Required tasks
(A) Answer these questions using the news brief on L train notices and Williamsburg school closures. Put each answer on its own line, marked to match.
(i) Which three stations did Maloney's staff check on July 11?
(ii) What is the address of UTA 212?
(iii) How many schools has the Health Department closed to date for failing to comply with orders?
(B) Resume the news brief on L train notices and Williamsburg school closures from where it stops.

Reading passage
———

Congresswoman Carolyn Maloney wants the MTA to step up its public outreach when it comes to L train service disruptions.
In a letter dated July 15 to MTA Chairman and CEO Patrick Foye, Maloney wrote that that she’s concerned about the “inadequate notice to the public” on planned closures.
“For regular L train riders, the closures will be a major inconvenience and yet, there is very little information available to the public,” she writes. “Worse, the information in affected stations and elsewhere along the line announces night and weekend service every 20 minutes, with no indication that changes are coming.”
The congresswoman acknowledged that the MTA puts a notice in the L train newsletter, which is sent to elected officials’ offices. But she says that’s not enough to get to the public at large.
On July 11, Maloney sent her staff to check three impacted stations in her district: Lorimer Street, Graham Avenue and Grand Street. She said they found no notices at those stations.
“Notices should be put at every L train stop so that people will be able to plan ahead,” she wrote. “There should be prominent signs, handouts and an explanation of alternatives.”
Last Thursday, the Health Department announced that it closed two schools in Williamsburg for failing to comply with the commissioner’s order during the measles outbreak.
UTA of Williamsburg – Yeshiva Torah V’Yirah, located at 590 Bedford Avenue, was closed for failing to provide sufficient proof of immunity for a child who was present at the school. It was also closed for allowing unvaccinated children and staff on site.
UTA 212, located at 212 Williamsburg Street, was also closed for allowing 35 students who were either unvaccinated or did not have the required number of doses of the MMR vaccine to attend the school.
Health officials say the schools will not be allowed to reopen until the Health Department reviews and approves a submitted corrective action plan.
To date, the department has closed 10 schools, including UTA of Williamsburg once before, for failing to comply with orders.

———

Information supplied
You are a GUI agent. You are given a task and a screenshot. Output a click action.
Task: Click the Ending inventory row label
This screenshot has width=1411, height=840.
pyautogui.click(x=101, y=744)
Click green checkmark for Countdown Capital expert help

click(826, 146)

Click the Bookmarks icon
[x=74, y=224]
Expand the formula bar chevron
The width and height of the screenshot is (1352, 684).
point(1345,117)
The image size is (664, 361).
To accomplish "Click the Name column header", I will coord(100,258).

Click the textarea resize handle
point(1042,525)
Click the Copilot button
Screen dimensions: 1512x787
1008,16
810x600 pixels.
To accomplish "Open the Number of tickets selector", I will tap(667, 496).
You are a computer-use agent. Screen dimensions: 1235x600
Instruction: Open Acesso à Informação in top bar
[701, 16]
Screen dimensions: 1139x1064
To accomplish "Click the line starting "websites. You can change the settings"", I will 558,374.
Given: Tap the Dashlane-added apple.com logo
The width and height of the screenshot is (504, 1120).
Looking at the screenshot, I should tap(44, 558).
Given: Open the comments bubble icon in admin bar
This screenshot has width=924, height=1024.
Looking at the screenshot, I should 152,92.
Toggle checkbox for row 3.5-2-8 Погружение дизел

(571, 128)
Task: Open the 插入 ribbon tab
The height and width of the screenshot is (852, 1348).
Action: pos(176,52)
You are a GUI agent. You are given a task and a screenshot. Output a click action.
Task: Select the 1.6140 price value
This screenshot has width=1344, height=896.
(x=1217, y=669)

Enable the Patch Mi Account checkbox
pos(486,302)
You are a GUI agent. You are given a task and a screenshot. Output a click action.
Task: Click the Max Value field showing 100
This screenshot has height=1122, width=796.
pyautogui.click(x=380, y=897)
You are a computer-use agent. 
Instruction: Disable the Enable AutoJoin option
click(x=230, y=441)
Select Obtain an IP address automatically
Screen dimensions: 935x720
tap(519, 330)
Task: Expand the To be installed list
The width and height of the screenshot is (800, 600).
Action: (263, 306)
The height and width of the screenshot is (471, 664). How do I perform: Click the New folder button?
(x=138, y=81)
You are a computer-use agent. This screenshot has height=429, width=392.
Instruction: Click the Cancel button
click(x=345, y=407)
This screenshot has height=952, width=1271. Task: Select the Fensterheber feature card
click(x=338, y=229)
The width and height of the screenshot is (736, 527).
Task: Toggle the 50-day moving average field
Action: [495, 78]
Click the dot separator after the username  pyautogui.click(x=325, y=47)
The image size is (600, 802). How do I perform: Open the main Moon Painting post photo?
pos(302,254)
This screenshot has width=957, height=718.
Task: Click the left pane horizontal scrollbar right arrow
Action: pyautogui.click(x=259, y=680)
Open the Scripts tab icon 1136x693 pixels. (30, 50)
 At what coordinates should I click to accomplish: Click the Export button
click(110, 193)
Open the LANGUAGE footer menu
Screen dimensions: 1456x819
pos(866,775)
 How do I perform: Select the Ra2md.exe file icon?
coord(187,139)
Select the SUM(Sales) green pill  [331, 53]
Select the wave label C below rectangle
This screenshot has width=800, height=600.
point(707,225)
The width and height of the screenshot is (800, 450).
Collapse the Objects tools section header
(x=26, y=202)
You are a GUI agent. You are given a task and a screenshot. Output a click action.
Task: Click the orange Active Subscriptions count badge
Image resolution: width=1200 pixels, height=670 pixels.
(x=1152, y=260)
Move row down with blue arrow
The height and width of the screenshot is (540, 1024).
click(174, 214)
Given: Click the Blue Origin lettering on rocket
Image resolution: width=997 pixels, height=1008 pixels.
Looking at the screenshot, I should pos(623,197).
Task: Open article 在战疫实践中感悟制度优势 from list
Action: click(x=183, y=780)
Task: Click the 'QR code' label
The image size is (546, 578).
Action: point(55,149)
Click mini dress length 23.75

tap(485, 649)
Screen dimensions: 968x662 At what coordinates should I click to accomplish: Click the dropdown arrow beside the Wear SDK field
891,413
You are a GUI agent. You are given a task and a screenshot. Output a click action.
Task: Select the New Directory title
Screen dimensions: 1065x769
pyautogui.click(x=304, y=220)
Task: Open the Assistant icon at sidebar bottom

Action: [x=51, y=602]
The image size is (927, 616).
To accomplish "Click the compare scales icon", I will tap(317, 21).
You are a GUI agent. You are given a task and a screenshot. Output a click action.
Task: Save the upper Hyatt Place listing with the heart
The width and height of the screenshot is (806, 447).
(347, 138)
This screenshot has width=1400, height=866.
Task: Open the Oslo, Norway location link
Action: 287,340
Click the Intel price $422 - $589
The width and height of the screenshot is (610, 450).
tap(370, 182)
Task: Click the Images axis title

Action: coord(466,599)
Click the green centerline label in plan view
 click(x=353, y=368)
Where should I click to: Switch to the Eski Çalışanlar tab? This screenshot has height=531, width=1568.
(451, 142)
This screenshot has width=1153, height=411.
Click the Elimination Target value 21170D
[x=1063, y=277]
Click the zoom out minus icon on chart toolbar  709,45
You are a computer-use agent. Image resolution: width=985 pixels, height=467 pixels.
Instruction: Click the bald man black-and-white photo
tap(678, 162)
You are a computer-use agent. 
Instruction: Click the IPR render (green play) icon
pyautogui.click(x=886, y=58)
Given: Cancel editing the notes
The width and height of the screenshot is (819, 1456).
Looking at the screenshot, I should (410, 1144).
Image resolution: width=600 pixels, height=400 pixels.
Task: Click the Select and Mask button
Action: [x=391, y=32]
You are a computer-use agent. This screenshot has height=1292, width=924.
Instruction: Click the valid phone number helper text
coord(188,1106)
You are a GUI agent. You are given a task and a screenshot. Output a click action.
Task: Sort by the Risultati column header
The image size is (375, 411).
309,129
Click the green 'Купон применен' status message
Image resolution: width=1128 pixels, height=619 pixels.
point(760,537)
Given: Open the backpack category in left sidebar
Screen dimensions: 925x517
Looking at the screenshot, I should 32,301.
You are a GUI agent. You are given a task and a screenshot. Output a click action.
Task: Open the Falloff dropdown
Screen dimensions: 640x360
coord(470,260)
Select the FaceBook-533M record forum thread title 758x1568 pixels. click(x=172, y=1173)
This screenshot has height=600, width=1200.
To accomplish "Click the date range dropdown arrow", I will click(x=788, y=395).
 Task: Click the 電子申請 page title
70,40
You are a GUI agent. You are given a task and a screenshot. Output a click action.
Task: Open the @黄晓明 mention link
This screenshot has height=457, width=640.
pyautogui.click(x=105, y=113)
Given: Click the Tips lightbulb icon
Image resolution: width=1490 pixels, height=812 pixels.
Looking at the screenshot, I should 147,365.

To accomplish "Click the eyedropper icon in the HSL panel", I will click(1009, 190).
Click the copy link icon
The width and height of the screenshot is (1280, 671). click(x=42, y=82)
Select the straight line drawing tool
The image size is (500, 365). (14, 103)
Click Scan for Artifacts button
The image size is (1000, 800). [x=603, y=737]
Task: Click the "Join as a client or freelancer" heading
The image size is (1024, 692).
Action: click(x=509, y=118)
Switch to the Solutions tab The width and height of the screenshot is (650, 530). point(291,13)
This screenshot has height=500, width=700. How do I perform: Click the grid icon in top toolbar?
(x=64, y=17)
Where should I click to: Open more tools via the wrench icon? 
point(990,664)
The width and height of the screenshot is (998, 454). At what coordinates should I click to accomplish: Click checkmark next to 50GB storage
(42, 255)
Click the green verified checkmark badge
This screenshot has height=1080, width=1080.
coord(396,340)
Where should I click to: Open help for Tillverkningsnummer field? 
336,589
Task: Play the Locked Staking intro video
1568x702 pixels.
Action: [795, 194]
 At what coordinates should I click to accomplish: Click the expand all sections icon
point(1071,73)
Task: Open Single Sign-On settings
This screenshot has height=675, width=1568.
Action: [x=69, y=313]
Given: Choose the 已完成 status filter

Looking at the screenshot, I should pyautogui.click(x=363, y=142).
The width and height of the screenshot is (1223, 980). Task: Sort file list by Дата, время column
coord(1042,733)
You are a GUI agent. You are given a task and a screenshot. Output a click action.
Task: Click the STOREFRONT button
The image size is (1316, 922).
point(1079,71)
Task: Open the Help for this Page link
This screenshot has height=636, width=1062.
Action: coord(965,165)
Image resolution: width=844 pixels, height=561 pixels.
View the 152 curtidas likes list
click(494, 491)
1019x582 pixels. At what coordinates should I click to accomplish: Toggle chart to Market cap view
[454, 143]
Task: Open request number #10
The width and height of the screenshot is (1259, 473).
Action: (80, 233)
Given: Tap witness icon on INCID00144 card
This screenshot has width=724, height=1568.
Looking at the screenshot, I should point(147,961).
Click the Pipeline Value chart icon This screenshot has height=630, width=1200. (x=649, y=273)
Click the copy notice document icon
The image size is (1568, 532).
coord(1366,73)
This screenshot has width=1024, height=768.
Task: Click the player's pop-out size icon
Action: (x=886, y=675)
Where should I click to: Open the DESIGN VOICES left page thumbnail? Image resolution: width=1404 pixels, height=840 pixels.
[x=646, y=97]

———

Your written answers
(A)
(i) Lorimer Street, Graham Avenue and Grand Street
(ii) 212 Williamsburg Street
(iii) 10

(B)
“The spread of measles may be slowing down but we are not,” Dr. Oxiris Barbot, the health commissioner, said. “This is a message to all schools that have been ordered to exclude unvaccinated children – we will not stop our enforcement until this outbreak comes to an end.”
As of June 11, 588 cases of measles have been confirmed since the beginning of the outbreak. 437 cases, or 74 percent have occurred in Williamsburg.
Town Square’s 12th annual SchoolFest is scheduled for Saturday, September 21 at MS 126, located at 424 Leonard Street.
The one-of-a-kind school fair for north Brooklyn families offers a unique opportunity to meet representatives from all kinds of schools, including public, private, charter, magnet, dual language and other types.
The open house will allow parents to learn more about enrichment and after school programs, daycare choices, application processes and more.
There will even be workshops to help answer parents’ questions.
To secure your ticket for parents and students, click here.
Local artist Ellie Balk, along with students from Williamsburg High School of Arts & Technology, have completed their new mural at 772 Grand Street.
The piece, entitled “Moods & Modes,” is an artistic visualization of data collected by the students, who mapped their emotional reactions to interactions that happened in person or across digital platforms.
Each participating student conducted research for two weeks, and also contributed to the painting the final work.
The piece is located on the southwest corner of Grand Street and Humboldt Avenue.